Perché l’Italia si è spaccata e Matteo Renzi potrebbe invitare a cena Pier Luigi Bersani

Cosa Penso

Dopo il referendum non si parla più di riforme costituzionali: ha vinto il «No» ma quanto è sostenibile il No al cambiamento?

La netta vittoria del No al referendum sembra aver convinto tutti che le riforme alla Costituzione non siano più necessarie. La classe politica ha ora altri pensieri e si è doverosamente ritirata in buon ordine, perché il popolo ha parlato. E chi siamo noi per giudicare il popolo? Vince la maggioranza ed è giusto così.

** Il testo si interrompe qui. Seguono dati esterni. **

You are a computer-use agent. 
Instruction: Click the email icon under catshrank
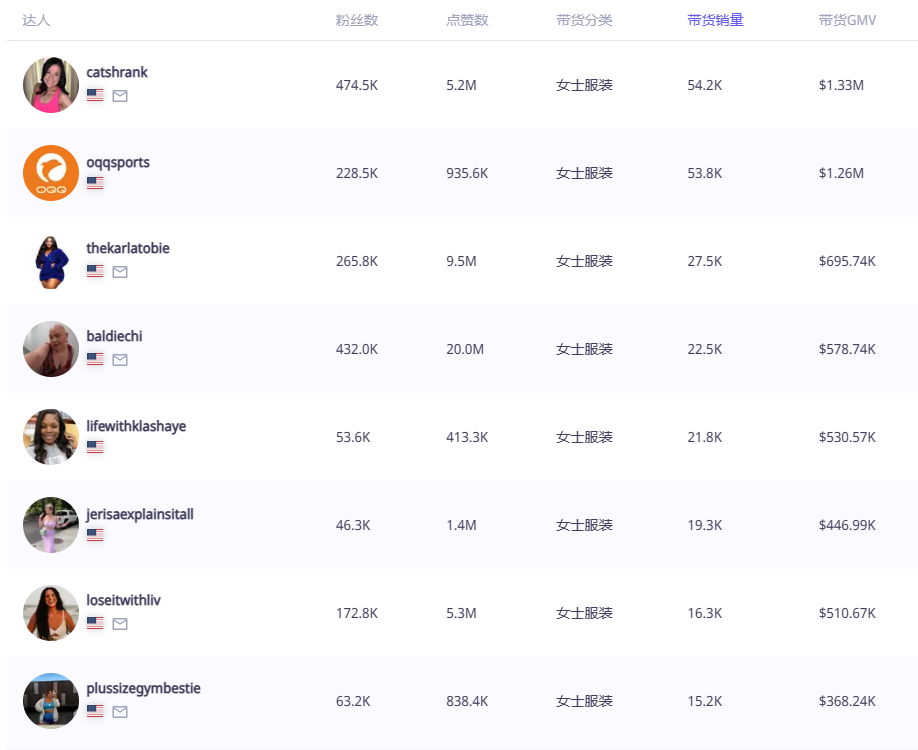point(120,96)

Ma non dovremmo confondere la maggioranza con la verità assoluta.

Il voto «contro» ha travolto tutto e le ragioni del Sì sono state un’arma debole contro la possibilità – offerta su un piatto d’argento – di cacciare il governante in carica. Non viene in mente un premier degli ultimi vent’anni che non sarebbe stato travolto in un Paese con la disoccupazione all’11,6% e dopo anni pesanti, se al popolo fosse stata data questa possibilità.

Ora che di Costituzione non si parlerà più per un po’, però, si può dire che la gran parte delle misure era una sacrosanta semplificazione, richiesta evergreen e bipartisan, a un sistema da tutti definito troppo complicato, in cui da anni ci si lamenta dei troppi decreti e di un Parlamento inadeguato. Si poteva fare meglio, si poteva scrivere meglio il testo, si poteva trovare una maggiore condivisione (la condivisione di molti in Parlamento c’era ed è stata poi ritirata) e la poca chiarezza sull’elezione dei senatori non ha aiutato. Ma non prendiamoci in giro sulla sostanza. Per colpe varie, in primis di Matteo Renzi, il voto non è stato sulla Costituzione. Parliamo del resto.

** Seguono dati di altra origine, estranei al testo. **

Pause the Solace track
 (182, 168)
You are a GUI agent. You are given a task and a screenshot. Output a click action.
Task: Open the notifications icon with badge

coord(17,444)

Sono giorni senza vincitori. Il No ha vinto ma i sostenitori non possono andare al voto, chi voleva la riforma si trova davanti un governo anomalo , allo stesso tempo simile e molto diverso da quelle precedente. C’è una parte del Paese profondamente delusa dall’esito del voto, che lunedì scorso pensava di vivere il remake italiano del risveglio dopo Brexit. Quello di giugno era stato uno shock. Questo è meno forte, perché riguarda più l’Italia che tutta l’Europa, perché troveremo un modo per uscirne pure questa volta, perché gli italiani sono fatti così.

La delusione ha qualcosa a che fare con l’effimera sensazione che negli ultimi tempi l’Italia si fosse mossa un po’. Non bisogna essere renziani e nemmeno del Pd per riconoscere alcuni fatti. L’amore di polemica e i tormentoni travolgono tutto e semplificano: per esempio tanti pensano davvero che Renzi sia come Berlusconi a causa dello stile personalistico della comunicazione. Ora, sarà vero che Renzi a volte esagera, ma non è Berlusconi, né nel bene né nel male. Nel male per esempio: Renzi non è Berlusconi per conflitti di interessi e inchieste giudiziarie. Eppure quel messaggio è passato.

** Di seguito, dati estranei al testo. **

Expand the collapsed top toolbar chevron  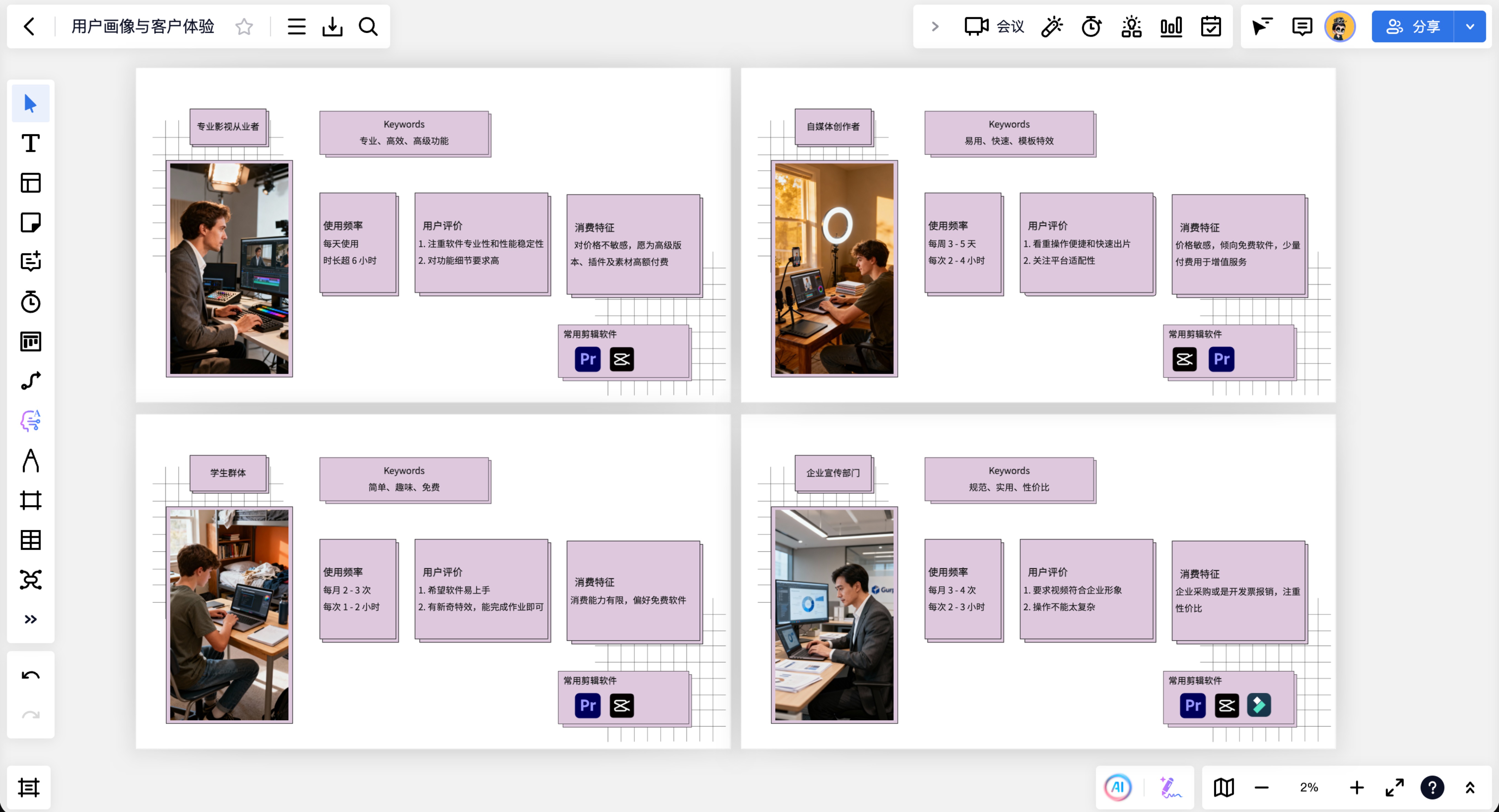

I fatti: alcuni indicatori economici dicono che l’economia italiana è migliorata durante il governo Renzi. La crescita è debole e alcuni fondamentali potrebbero essere migliorati anche grazie al lavoro dei governi Monti e Letta. I conti pubblici non migliorano ma le famiglie italiane stanno meglio e la disoccupazione è calata, pur restando alta.

Chi non ha lavoro e ha perso le speranze ha ragioni da vendere per andare a votare «contro». Ciascuno dei No, e forse in particolare i No maturati da sofferenze economiche, meritano rispetto. Il problema è che la somma dei singoli No, e il No gridato al Sistema, non offre in risposta alcuna garanzia di uscire dal problema stesso. È come andare a un corteo la domenica mattina: è sacrosanto manifestare se si crede in qualcosa, ma poi ugualmente il pranzo non sarà gratis, offerto dai valori di un tempo.

L’Italia è in effetti spaccata. La parte di Paese che lavora e compete nel mondo, indipendentemente da aver votato Sì o No, sa benissimo che non ha alcun senso rifiutare il Sistema. Lo sa perché ne fa parte, paga fior di tasse, e lavora tanto, perdendo a volte il tempo con burocrazie ottocentesche. Questa parte sa che non c’è welfare che possa tenere se non c’è lavoro, sa che il lavoro non c’è se non ci sono gli investimenti. Questa parte di Paese, lunedì mattina, si è sentita un po’ presa in giro ma dopo tutto si è rimessa al lavoro: è abituata a fare le cose nonostante lo Stato.

Il dramma è di chi è senza lavoro e speranze: è un’altra parte di Paese, che conterebbe sull’aiuto dello Stato e ha votato No per dire che così non va. Il dramma è che la riforma, a volerci credere anche solo parzialmente, prometteva un cambiamento. Un governo più stabile è quello che qualunque investitore vorrebbe vedere. Senza governo gli investimenti possono rallentare e così il lavoro. Non è un ricatto, non è turbocapitalismo: è semplicemente capire le regole del gioco, se si vuol giocare.

È tutto parte di un problema più ampio, ovviamente, e ciò è maledettamente noioso e poco sexy e non cattura l’attenzione dell’elettorato, creando un bel problema. Proprio chi poteva tifare di più per un cambiamento ha votato No e rischia di pagarne le conseguenze.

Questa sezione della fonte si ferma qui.